I received a phone call from KS yesterday to relate to me the following story.
DS landed up in Chennai some days ago and after much searching using all possible resources was able to locate KS and called on him two days ago. It was a grand reunion with much emotional scenes and reminiscences which went on for a few hours. It turned out that DS had settled down in Europe after getting married to a European and is now a citizen there. He has apparently established himself well with his in-laws and now manages their family business.
Chander hurried home from his office after a phone call from his father about the visit of DS and met his uncle for the first time. It was soon time enough for DS to depart and before he did, he told KS “You are very lucky. I wish that my son was like yours.”
Chander overheard this and became very emotional and at the door as DS was leaving hugged DS and was in tears. DS consoled him and asked him why he was crying.

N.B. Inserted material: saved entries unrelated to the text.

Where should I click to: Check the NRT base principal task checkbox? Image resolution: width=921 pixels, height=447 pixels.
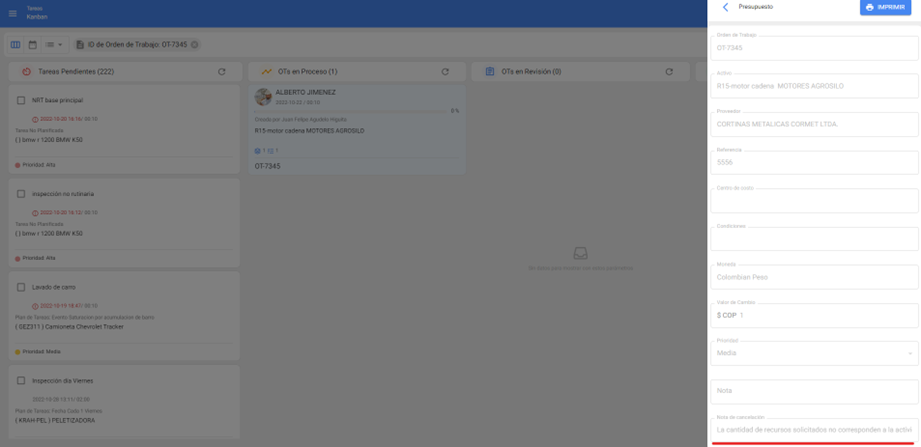[x=21, y=101]
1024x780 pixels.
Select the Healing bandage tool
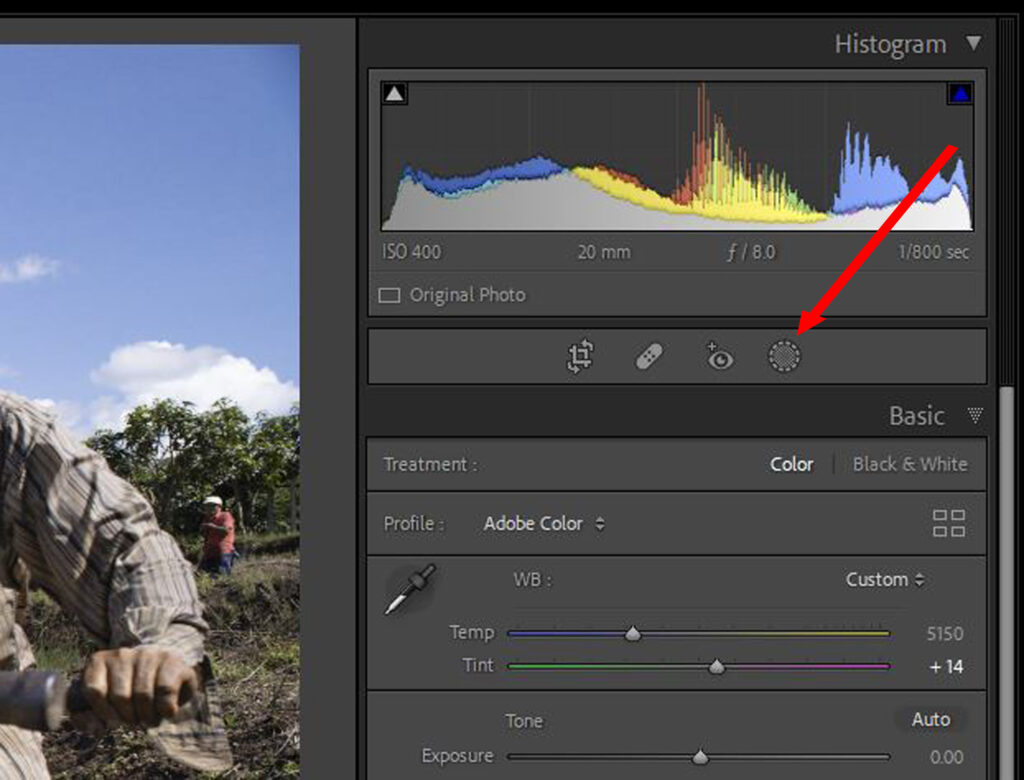pos(649,356)
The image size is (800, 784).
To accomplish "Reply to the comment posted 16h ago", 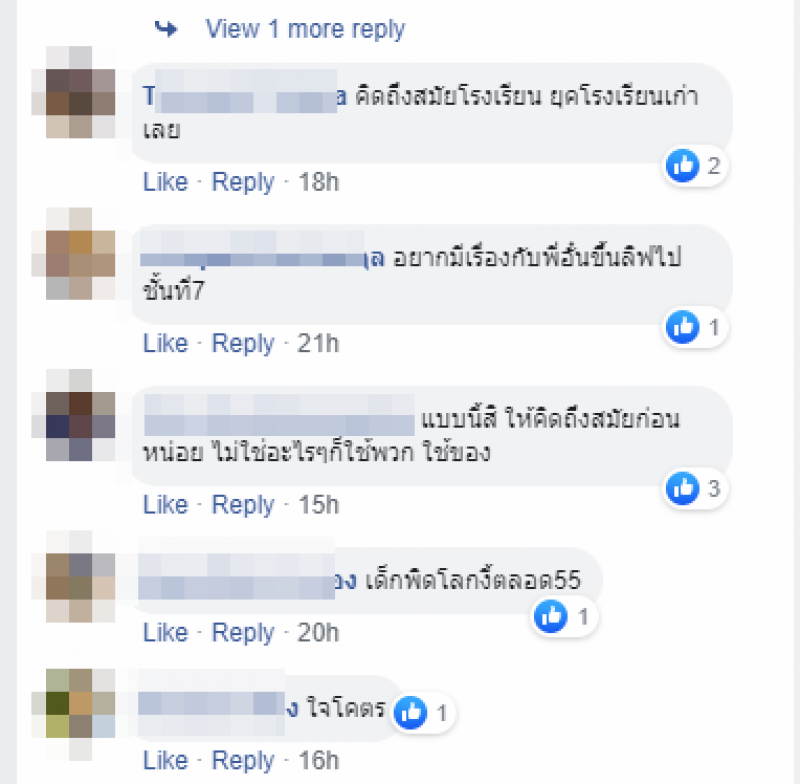I will (x=243, y=762).
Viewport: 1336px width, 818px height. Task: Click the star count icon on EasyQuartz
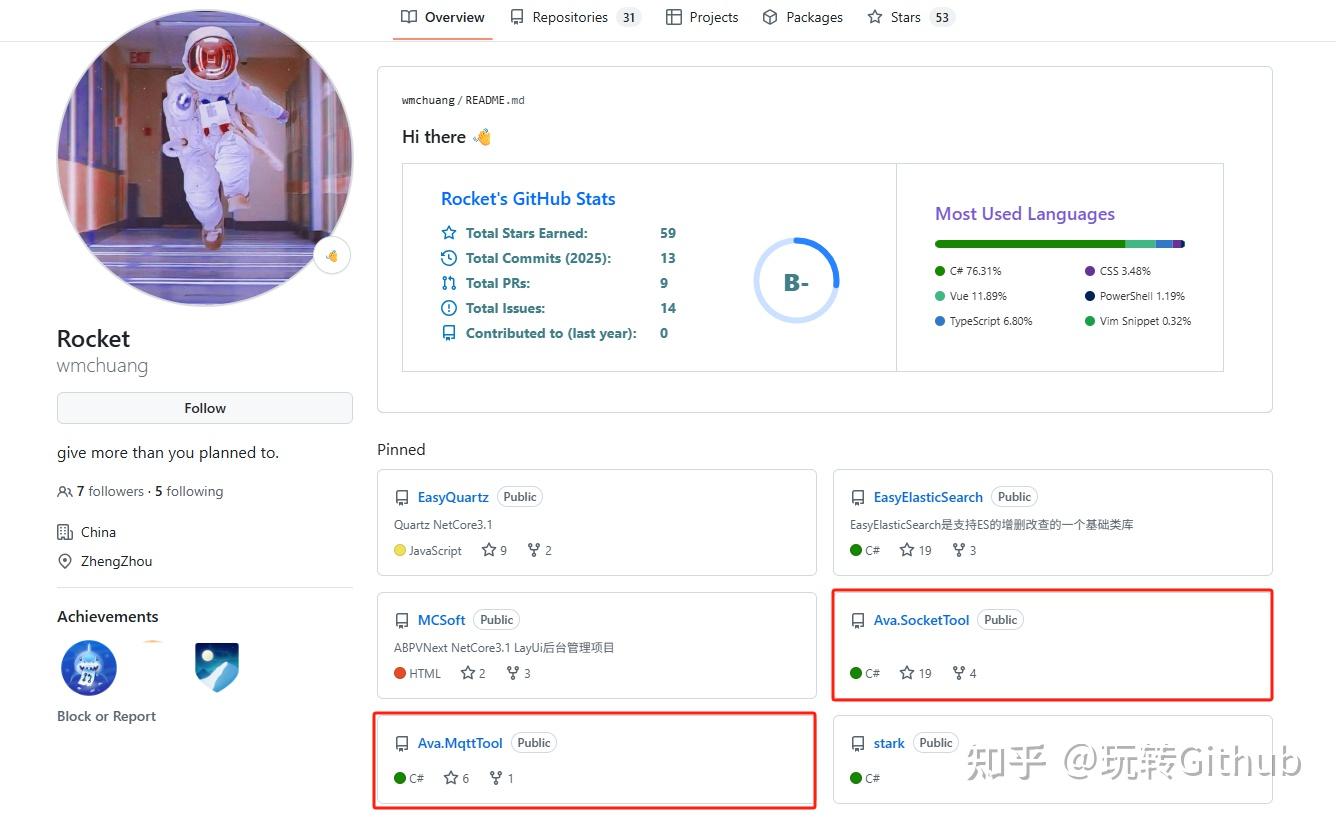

On Chander telling him that he was crying because he was overwhelmed by the praise he received from DS about wanting his son to be like him, DS without thinking said, “I was talking about Surya who has done so well in the USA” and left.
Naturally, Chander was inconsolable with the snub. It took many hours of comforting from KS and Chander’s wife before he could be pacified.
KS wanted to share his own angst and called me to vent on.
I too was and continue to be amazed at the thoughtless comment made by DS. Had I been in his shoes, even if I had originally meant the comment about Surya, I would have used the opportunity to praise Chander for looking after his father in the latter’s old age etc. I suppose that such thoughtfulness does not come easily to people who have been away from the family for decades.
What would have been your response had you been in DS’s shoes?